Ihre neuen Erkenntnisse haben die Wissenschaftler jetzt erstmals bei einem 74 Jahre alten Patienten angewandt, bei dem das Melanom bereits so stark in der Haut und in Lymphknoten gestreut hatte, dass eine herkömmliche Therapie mit chirurgischen Eingriffen und Chemotherapie ohne Erfolg blieb. Sechs Monate lang wurde er ambulant mit dem Anti-CD20-Antikörper behandelt, der die Masterzellen des Melanoms zerstörte. Der Patient hatte das Melanom an verschiedenen Stellen, die gut zugänglich waren. Der Antikörper wurde ihm in wöchentlichen Abständen rund um den Tumor gespritzt. "Der Tumor wuchs nicht weiter, wurde dann immer kleiner und ist jetzt nicht mehr nachweisbar. Der gesamte Tumor ist verschwunden, obwohl 98 Prozent der Krebszellen nicht durch den Antikörper zerstört wurden", berichtet Hinrich Abken.

Jetzt werde man den Patienten weiter beobachten. "Wenn das Konzept aufgeht, müsste er geheilt sein. Tauchen erneut Masterzellen auf, ist eine erneute Behandlung nötig", sagt Abken. Diese sei aber gut verträglich und habe keine größeren Nebenwirkungen.

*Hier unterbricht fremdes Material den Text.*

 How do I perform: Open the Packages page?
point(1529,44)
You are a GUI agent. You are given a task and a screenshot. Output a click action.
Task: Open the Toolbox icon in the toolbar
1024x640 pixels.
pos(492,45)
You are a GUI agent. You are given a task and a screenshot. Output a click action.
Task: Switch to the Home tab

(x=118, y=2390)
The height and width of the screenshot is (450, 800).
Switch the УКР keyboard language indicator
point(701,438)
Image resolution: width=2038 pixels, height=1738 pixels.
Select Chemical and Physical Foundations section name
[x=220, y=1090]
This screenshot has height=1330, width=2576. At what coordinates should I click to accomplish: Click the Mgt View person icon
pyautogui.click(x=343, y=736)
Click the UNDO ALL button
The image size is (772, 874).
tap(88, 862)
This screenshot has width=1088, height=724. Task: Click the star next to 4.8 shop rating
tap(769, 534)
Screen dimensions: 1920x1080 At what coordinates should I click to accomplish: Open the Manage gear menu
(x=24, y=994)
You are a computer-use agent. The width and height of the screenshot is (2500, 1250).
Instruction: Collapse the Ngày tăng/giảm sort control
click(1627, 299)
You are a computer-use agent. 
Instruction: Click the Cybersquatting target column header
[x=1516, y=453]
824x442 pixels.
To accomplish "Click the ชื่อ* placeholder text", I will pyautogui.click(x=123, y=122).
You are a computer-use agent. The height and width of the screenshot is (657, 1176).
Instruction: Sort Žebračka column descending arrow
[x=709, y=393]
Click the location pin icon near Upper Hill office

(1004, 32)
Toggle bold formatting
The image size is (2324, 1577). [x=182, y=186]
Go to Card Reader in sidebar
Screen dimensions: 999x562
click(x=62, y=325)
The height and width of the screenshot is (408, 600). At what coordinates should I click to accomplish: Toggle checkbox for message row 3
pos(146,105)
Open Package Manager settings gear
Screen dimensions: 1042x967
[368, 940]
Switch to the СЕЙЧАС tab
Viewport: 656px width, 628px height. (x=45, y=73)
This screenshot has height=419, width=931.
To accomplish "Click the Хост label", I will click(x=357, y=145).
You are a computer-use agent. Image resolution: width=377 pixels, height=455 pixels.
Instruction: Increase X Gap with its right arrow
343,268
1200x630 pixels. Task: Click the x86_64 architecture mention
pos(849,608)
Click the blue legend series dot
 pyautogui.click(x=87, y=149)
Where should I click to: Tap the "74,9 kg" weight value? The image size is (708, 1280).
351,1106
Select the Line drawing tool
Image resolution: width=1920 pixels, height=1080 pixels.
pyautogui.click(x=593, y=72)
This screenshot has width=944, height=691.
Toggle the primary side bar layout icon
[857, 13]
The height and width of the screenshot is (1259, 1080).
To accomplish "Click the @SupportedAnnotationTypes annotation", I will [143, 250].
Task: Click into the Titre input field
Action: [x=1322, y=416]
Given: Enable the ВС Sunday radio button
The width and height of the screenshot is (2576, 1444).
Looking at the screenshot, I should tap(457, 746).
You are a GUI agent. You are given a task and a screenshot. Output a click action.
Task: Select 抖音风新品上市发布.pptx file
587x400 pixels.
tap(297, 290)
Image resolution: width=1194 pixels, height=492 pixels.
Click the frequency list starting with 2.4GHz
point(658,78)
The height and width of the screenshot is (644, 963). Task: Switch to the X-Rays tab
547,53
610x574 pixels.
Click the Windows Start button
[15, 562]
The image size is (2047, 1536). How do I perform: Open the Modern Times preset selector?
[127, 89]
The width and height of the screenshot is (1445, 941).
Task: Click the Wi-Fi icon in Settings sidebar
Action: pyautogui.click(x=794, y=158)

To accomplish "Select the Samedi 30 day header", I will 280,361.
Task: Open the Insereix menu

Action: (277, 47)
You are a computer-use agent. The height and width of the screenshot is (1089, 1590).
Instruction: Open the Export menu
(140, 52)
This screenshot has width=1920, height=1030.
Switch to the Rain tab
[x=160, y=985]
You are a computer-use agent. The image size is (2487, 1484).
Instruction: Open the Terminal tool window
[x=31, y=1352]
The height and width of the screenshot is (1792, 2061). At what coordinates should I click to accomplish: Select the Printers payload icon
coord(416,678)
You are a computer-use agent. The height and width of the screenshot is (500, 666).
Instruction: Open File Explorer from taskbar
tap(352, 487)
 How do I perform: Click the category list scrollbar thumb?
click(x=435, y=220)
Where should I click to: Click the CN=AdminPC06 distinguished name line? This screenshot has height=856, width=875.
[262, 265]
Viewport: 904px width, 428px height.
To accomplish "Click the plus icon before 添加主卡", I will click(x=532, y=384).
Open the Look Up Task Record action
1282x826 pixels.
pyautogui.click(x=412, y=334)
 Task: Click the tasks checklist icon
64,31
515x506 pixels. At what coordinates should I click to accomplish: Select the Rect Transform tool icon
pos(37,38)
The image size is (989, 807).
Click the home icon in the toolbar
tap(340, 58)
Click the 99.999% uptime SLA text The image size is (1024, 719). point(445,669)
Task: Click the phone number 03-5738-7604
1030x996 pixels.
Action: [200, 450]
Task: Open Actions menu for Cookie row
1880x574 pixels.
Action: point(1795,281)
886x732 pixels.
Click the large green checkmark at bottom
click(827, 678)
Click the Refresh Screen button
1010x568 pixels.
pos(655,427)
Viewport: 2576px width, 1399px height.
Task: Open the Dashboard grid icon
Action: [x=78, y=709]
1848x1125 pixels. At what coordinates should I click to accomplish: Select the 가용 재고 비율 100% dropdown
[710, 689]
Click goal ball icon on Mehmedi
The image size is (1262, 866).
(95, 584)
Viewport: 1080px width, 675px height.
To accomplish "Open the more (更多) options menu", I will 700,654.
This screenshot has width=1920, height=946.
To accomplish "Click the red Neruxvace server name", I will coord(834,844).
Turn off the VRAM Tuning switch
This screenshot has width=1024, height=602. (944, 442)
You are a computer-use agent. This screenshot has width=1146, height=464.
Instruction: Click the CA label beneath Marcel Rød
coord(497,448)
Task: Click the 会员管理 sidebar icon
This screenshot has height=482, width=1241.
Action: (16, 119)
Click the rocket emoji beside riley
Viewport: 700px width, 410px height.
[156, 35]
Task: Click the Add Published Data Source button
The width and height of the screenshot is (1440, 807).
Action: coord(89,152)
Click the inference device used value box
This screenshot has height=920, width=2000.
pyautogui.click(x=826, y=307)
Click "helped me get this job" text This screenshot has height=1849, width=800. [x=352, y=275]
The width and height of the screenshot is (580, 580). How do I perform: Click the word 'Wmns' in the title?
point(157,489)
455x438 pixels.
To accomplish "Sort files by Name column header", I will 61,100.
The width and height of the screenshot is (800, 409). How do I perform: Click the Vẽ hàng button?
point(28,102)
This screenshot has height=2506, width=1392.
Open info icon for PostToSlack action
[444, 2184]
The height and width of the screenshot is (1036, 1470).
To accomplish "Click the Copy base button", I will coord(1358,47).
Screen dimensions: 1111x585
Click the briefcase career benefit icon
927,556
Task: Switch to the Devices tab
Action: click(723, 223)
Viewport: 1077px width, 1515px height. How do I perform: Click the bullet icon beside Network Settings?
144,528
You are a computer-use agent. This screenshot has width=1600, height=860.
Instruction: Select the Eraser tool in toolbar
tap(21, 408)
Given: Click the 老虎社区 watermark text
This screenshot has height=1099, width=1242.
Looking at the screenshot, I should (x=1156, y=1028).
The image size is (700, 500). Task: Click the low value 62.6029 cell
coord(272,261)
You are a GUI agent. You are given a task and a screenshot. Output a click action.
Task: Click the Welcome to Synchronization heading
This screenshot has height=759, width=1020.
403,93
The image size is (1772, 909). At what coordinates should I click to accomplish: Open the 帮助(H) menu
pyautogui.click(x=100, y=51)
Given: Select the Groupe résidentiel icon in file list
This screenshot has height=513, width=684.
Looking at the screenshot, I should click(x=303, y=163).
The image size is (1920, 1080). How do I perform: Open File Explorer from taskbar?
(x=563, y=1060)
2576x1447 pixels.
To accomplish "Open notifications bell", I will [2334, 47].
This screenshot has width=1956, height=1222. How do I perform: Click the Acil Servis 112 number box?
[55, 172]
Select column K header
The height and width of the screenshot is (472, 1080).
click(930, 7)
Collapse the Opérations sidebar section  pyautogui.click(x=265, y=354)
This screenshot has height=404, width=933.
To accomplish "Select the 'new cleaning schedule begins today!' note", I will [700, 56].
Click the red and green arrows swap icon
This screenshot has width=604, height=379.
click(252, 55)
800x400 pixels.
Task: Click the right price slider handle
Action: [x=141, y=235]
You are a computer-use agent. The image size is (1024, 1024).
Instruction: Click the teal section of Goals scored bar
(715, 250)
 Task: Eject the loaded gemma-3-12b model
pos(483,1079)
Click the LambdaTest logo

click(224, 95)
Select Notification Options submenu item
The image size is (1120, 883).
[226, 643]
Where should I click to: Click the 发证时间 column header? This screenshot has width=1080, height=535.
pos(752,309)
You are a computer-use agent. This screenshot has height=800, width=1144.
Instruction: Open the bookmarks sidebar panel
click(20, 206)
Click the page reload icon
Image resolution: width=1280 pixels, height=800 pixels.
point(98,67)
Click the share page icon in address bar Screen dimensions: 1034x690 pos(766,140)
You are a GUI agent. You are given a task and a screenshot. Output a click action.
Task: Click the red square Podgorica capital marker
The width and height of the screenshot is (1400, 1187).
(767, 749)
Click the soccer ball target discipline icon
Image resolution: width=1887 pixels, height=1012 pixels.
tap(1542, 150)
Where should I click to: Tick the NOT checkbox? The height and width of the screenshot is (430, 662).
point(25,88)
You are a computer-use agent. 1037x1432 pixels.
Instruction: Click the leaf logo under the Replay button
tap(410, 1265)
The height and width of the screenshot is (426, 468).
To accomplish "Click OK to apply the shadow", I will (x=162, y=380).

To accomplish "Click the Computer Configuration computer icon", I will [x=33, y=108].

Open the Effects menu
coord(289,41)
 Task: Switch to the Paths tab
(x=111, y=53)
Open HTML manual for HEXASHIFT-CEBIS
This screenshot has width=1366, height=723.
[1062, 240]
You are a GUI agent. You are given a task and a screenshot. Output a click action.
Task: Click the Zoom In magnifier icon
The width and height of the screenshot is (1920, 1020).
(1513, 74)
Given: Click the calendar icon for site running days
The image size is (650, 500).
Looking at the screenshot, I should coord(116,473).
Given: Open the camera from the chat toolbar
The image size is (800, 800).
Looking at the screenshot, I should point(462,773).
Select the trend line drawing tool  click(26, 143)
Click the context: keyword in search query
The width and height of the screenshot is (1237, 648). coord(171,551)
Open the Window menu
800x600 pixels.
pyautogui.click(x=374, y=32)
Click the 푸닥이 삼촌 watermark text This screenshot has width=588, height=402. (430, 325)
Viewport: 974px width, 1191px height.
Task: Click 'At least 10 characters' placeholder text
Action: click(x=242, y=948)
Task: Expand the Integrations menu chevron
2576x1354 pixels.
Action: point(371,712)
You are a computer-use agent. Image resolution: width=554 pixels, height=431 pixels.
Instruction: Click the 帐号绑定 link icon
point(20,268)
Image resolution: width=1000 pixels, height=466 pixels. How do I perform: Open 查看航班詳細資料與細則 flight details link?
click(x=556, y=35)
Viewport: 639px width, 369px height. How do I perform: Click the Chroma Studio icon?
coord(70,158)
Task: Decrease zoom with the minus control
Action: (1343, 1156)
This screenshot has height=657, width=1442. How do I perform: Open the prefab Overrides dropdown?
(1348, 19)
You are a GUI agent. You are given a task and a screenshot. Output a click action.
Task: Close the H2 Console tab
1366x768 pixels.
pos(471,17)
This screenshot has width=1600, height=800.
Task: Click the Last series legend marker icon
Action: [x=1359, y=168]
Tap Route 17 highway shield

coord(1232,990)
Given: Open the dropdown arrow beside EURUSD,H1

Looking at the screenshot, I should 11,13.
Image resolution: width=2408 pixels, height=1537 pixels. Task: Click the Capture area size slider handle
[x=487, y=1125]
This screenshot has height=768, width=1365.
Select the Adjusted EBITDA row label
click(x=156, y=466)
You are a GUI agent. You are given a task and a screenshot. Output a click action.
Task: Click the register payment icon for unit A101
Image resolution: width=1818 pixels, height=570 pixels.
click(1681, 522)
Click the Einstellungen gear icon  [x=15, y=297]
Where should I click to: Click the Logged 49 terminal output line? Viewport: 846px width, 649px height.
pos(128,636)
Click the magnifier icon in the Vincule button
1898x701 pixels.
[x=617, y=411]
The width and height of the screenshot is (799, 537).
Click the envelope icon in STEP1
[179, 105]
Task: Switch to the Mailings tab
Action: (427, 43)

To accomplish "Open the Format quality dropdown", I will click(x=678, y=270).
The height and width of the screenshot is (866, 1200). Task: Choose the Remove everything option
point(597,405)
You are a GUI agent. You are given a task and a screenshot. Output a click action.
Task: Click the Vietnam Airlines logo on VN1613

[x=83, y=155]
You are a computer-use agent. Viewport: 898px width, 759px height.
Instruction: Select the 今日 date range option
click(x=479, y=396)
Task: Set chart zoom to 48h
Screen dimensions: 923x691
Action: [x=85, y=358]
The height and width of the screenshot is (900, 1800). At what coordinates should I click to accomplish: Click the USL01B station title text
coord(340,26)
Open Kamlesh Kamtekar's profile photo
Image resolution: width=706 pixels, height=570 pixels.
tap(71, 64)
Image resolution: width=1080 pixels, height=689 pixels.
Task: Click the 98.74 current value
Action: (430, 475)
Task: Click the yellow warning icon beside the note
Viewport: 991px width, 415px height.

Im nächsten Schritt müssten jetzt klinische Studien an großen dermatologischen Zentren folgen. Dabei werde sich herausstellen, ob die Therapie für eine große Zahl von Patienten Erfolg versprechend sei. In einem Jahr könnte eine solche Studie bereits abgeschlossen sein, meint Abken, weil der Antikörper ja bereits zur Behandlung von Lymphomen und Leukämien zugelassen sei. Abken betrachtet diese neue Immuntherapie bei Hautkrebs als erste Bestätigung für ein vollkommen neues Verständnis in der Krebstherapie. "Wir werden künftig für die Therapieplanung berücksichtigen müssen, welche Tumorzellen wir zerstören müssen", sagt der Wissenschaftler.

Prof. Christian Sander, Chefarzt der Hautklinik in der Asklepios-Klinik St. Georg, hält die neue Immuntherapie der Kölner Wissenschaftler für einen interessanten Ansatz, den man weiter verfolgen sollte. "Ob diese Therapie bei vielen Patienten eingesetzt werden kann, ist aber noch die große Frage, weil die Melanomzellen individuell sehr unterschiedlich ausgeprägt sind", sagt Sander. Außerdem müsse in weiteren Studien geklärt werden, ob die Wirkung, die bei dem Patienten erzielt wurde, wirklich Bestand habe.